— Begin Input data —

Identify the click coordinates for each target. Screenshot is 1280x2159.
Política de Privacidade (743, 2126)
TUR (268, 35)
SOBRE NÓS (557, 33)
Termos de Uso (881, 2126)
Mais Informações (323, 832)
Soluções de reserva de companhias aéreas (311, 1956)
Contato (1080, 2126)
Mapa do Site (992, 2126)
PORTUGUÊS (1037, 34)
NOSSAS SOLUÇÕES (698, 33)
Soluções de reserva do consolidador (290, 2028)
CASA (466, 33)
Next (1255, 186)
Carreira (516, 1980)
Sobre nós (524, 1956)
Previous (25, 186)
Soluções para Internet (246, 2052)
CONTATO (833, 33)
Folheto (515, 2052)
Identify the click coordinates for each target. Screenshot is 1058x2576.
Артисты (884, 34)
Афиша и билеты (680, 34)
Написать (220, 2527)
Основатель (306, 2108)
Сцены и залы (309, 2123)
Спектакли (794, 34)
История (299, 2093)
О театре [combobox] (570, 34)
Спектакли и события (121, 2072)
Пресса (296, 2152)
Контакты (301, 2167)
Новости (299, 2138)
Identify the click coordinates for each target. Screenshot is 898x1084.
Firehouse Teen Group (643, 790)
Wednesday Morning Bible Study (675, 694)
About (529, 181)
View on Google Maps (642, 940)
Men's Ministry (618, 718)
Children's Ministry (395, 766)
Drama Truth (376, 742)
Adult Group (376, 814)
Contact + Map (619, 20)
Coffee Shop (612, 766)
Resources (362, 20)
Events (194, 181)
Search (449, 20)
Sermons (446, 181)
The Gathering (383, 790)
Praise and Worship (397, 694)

— End Input data —

**Goal**: Rewrite the material above so that every occurrence of "Ministry" becomes "Outreach", with everything else left as it is.

**Answer to this task**:
Identify the click coordinates for each target. Screenshot is 1280x2159.
Política de Privacidade (743, 2126)
TUR (268, 35)
SOBRE NÓS (557, 33)
Termos de Uso (881, 2126)
Mais Informações (323, 832)
Soluções de reserva de companhias aéreas (311, 1956)
Contato (1080, 2126)
Mapa do Site (992, 2126)
PORTUGUÊS (1037, 34)
NOSSAS SOLUÇÕES (698, 33)
Soluções de reserva do consolidador (290, 2028)
CASA (466, 33)
Next (1255, 186)
Carreira (516, 1980)
Sobre nós (524, 1956)
Previous (25, 186)
Soluções para Internet (246, 2052)
CONTATO (833, 33)
Folheto (515, 2052)
Identify the click coordinates for each target. Screenshot is 1058x2576.
Артисты (884, 34)
Афиша и билеты (680, 34)
Написать (220, 2527)
Основатель (306, 2108)
Сцены и залы (309, 2123)
Спектакли (794, 34)
История (299, 2093)
О театре [combobox] (570, 34)
Спектакли и события (121, 2072)
Пресса (296, 2152)
Контакты (301, 2167)
Новости (299, 2138)
Identify the click coordinates for each target. Screenshot is 898x1084.
Firehouse Teen Group (643, 790)
Wednesday Morning Bible Study (675, 694)
About (529, 181)
View on Google Maps (642, 940)
Men's Outreach (618, 718)
Children's Outreach (395, 766)
Drama Truth (376, 742)
Adult Group (376, 814)
Contact + Map (619, 20)
Coffee Shop (612, 766)
Resources (362, 20)
Events (194, 181)
Search (449, 20)
Sermons (446, 181)
The Gathering (383, 790)
Praise and Worship (397, 694)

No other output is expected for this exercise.